REQUIREMENT A → List everything in the records from the line containing "Where should I click to: Create" down to the line containing "Action: [168, 450]" as a numbered list, with blank lines left out.

-- begin PASSAGE PROVIDED --

Yeah, it's good to see you too Dusty. How are things going in your neck of the woods? 

 

Dusty Weis:

Dry, so very, very dry, and in fact, that's one of the things that we're going to be talking about, because filling in for Tom to bring us a little bit of meteorological expertise is Andrew Pritchard, senior meteorologist for Nutrien Ag Solutions, because well, there's a lot of weather affecting growers right now. So, Andrew, thanks for joining us. 

 

Andrew Pritchard:

Thank you for having me. 

 

Dusty Weis:

I don't even know where to start here, Andrew. We've got record high temperatures across much of the south and west, wildfires in the north, sending smoke and haze across the continent, and then lots and lots of drought. It's been beautiful weather here in the Upper Midwest and that's been the problem. Blue skies for weeks on end means we've barely had any rain to speak of, but I guess, let's start big picture. What's driving these weather patterns that we see? 

 

Andrew Pritchard:

We're really entering a very classic summertime pattern and that means that the jet stream is kind of weakened, we're kind of seeing less impacts from our ocean teleconnections, and we've got this weak jet stream that's lifting north and that's allowing some of that heat to build. Of course, we did just see a shot of cooler dry air settling into the central part of the country, but that's going to be replaced by some building heat, but then we see the pattern kind of flipping cool again. We've got a progressive summer pattern here, which is good in some light because it keeps the pattern evolving. We're not just doing unending heat across some of these areas that are experiencing some of the drought, but you are right, along with that classic summertime pattern, the precipitation is rather sparse and a lot more missed than it is hit at this point.

-- end PASSAGE PROVIDED --
-- begin INPUT ROWS --

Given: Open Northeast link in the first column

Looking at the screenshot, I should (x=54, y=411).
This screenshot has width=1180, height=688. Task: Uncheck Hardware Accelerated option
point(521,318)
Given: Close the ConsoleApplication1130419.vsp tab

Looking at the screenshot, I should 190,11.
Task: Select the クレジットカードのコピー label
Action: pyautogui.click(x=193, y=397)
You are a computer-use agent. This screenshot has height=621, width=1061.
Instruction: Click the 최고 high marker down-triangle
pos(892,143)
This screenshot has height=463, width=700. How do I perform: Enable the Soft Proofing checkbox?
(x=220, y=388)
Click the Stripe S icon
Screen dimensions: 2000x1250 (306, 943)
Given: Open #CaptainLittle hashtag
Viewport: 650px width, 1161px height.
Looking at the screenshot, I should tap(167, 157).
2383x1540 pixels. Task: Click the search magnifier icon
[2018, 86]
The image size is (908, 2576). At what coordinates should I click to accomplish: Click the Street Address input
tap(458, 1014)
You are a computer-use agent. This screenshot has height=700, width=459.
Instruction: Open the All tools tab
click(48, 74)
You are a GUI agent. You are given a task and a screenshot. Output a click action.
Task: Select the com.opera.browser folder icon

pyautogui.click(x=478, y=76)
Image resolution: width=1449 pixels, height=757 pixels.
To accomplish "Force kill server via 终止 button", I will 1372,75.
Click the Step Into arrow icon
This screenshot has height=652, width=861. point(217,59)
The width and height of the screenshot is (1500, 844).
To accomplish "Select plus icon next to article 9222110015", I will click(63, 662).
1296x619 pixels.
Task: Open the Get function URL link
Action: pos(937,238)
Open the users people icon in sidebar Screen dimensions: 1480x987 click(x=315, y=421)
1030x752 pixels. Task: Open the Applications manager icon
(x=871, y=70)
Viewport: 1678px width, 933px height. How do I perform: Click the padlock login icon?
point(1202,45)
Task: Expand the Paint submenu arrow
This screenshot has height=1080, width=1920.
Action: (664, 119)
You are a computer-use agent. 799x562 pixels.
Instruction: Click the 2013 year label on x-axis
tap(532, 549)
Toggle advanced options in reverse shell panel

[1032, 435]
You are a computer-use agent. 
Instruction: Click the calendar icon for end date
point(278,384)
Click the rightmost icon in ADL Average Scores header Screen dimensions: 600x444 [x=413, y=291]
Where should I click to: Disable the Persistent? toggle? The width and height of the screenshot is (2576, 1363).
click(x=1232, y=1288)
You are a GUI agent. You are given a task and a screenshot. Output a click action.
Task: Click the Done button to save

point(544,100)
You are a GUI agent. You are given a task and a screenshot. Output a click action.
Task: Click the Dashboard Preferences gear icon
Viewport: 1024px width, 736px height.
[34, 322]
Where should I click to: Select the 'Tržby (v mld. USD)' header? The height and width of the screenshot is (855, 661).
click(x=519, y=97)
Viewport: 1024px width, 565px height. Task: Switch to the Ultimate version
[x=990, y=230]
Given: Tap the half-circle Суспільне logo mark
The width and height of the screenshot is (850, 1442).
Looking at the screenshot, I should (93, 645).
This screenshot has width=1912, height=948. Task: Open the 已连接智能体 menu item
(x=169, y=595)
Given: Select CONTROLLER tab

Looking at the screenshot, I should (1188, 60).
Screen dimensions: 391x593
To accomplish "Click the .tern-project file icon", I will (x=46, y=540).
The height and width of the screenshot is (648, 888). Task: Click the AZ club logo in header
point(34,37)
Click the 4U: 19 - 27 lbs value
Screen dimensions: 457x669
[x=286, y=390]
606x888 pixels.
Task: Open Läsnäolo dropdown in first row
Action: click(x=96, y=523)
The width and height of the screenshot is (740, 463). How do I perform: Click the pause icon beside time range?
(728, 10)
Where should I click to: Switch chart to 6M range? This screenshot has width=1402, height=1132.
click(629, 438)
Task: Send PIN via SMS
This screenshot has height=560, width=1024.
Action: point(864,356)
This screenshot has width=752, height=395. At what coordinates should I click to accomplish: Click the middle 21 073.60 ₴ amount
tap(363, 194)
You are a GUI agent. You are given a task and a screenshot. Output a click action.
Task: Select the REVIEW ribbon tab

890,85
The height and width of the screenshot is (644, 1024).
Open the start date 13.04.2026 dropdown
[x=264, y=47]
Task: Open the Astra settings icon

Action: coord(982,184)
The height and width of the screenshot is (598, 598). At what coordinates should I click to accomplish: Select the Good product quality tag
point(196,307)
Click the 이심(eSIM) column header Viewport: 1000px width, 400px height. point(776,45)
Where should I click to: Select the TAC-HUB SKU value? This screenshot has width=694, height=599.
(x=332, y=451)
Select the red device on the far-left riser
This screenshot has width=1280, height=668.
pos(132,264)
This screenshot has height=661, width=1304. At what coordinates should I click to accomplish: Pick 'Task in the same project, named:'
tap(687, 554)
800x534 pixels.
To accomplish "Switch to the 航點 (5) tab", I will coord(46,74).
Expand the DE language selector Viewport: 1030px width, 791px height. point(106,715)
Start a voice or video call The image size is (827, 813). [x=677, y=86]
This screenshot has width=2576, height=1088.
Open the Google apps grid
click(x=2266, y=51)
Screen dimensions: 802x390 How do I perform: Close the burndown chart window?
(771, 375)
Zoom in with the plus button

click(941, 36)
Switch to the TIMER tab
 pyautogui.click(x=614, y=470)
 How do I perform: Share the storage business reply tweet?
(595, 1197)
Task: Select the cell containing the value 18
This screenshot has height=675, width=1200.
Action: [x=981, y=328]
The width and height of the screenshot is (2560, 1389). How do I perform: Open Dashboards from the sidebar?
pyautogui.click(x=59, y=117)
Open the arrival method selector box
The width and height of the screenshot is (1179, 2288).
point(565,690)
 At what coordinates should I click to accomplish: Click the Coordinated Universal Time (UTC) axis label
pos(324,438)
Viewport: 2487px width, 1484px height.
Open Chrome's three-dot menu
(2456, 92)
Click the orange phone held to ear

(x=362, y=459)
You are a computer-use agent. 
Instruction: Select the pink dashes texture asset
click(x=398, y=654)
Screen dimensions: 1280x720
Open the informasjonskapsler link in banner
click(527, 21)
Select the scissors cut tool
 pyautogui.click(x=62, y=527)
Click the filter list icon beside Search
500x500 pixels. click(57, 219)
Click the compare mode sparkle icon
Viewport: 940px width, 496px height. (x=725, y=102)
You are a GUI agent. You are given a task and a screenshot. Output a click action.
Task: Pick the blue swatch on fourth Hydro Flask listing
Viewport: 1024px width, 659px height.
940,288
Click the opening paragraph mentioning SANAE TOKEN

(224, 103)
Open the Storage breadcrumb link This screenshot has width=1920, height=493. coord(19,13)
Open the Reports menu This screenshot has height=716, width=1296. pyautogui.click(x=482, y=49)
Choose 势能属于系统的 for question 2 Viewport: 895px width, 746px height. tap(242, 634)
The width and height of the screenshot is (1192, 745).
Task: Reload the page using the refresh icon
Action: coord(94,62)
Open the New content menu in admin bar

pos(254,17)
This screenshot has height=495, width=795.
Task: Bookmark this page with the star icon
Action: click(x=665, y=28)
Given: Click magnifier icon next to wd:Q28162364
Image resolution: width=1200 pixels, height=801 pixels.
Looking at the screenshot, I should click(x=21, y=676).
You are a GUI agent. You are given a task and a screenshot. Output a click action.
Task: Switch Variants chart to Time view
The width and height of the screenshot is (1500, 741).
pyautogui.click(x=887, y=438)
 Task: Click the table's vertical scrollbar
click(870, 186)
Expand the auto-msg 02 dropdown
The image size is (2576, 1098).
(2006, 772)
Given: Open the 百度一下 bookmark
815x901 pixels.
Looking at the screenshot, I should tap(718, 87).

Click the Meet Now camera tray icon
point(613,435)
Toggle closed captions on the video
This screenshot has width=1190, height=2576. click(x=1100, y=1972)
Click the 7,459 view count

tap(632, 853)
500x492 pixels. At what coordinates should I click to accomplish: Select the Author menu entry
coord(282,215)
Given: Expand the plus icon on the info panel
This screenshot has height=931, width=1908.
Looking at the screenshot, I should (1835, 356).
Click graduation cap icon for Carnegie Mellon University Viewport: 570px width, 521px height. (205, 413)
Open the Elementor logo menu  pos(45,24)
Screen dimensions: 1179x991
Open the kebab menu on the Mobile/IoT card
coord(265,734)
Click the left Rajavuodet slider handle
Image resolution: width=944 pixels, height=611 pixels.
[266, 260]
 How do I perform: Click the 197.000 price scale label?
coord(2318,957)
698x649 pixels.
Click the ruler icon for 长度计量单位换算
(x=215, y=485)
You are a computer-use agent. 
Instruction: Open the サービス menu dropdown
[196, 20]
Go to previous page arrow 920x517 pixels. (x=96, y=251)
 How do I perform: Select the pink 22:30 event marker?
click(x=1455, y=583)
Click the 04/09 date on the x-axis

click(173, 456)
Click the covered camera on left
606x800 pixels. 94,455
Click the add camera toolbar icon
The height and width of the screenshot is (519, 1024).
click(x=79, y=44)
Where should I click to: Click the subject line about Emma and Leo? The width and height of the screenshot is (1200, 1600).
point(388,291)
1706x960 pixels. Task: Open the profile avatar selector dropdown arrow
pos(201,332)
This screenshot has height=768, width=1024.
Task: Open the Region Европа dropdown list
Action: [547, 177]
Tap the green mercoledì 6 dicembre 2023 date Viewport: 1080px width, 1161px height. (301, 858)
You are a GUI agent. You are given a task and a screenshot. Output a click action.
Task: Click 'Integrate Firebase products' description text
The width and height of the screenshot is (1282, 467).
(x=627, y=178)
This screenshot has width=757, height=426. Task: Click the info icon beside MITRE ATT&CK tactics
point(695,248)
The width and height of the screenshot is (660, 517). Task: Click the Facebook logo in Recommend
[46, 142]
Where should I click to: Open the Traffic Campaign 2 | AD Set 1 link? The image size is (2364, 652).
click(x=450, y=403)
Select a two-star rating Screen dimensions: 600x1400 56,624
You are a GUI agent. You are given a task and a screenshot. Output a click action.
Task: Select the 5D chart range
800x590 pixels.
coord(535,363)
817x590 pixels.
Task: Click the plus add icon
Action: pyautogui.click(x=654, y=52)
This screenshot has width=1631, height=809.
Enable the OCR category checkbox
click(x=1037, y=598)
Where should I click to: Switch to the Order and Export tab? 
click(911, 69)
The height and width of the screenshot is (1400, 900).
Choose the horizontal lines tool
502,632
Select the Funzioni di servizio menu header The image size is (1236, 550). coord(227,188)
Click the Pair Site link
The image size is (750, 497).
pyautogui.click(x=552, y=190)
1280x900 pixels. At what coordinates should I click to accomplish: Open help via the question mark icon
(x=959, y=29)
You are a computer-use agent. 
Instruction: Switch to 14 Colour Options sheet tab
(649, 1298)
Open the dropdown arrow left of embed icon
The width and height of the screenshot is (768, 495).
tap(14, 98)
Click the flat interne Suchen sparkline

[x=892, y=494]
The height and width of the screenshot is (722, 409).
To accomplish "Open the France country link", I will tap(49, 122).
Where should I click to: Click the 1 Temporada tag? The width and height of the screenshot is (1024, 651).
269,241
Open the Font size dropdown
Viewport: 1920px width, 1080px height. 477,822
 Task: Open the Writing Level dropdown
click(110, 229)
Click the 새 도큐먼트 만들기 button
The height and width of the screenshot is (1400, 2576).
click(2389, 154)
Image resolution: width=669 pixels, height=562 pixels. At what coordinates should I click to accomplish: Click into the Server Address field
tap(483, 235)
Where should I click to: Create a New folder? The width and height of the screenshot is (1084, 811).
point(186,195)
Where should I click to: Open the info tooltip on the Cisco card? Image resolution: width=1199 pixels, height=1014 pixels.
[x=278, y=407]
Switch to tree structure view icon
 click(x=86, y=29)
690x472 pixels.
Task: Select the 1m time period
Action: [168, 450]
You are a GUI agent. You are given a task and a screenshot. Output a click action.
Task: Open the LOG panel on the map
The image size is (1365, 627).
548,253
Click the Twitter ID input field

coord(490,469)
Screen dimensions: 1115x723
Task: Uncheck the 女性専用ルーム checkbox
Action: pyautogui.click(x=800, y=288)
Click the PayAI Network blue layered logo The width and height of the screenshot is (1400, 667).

-- end INPUT ROWS --

REQUIREMENT B → Continue the conversation about summer weather and drought from the point where it stops.

WRITTEN REPLY A →
1. Where should I click to: Create a New folder? The width and height of the screenshot is (1084, 811).
2. point(186,195)
3. Where should I click to: Open the info tooltip on the Cisco card? Image resolution: width=1199 pixels, height=1014 pixels.
4. [x=278, y=407]
5. Switch to tree structure view icon
6.  click(x=86, y=29)
7. 690x472 pixels.
8. Task: Select the 1m time period
9. Action: [168, 450]

WRITTEN REPLY B →
 

Sally Flis:

While we do have a lot of drought across many parts of North America, one of the members of our team, he got eight inches of rain in Kentucky overnight, so that gets to that hit or miss point where we're getting it, we're getting a lot. 

 

Andrew Pritchard:

Yes, and that's common of summertime. There's a lot of moisture in the air, it's very hot, it's very muggy, and so sometimes we can get a boundary to set up where it becomes the focal point for some thunderstorms to develop, and what moves thunderstorms along is the jet stream. During the summer months when we have that weakened jet stream, there's really not much to push the storms along, and so that's how you can end up with these torrential tropical downpours over a very localized area. It would be wonderful to take that eight inches of rain and spread it out over a large area over multiple days, but that's what we end up with. Folks are missing out, but then the people who get the rain, I heard this from some folks in Alberta and Western Saskatchewan too where they're like, we got a little too much rain. It's hard to please everyone in the summer, that's pretty typical, but at least we're keeping some of those opportunities going, because I know that there's a lot of landscape that has a pretty big moisture deficit right now. 

 

Dusty Weis:

Now Andrew, a few episodes ago we talked about what was at the time an emerging El Nino pattern. Can you remind us real quick, what's the El Nino, and safe to assume that that is now emerged and is set up and is helping drive a lot of this weather we're seeing as well?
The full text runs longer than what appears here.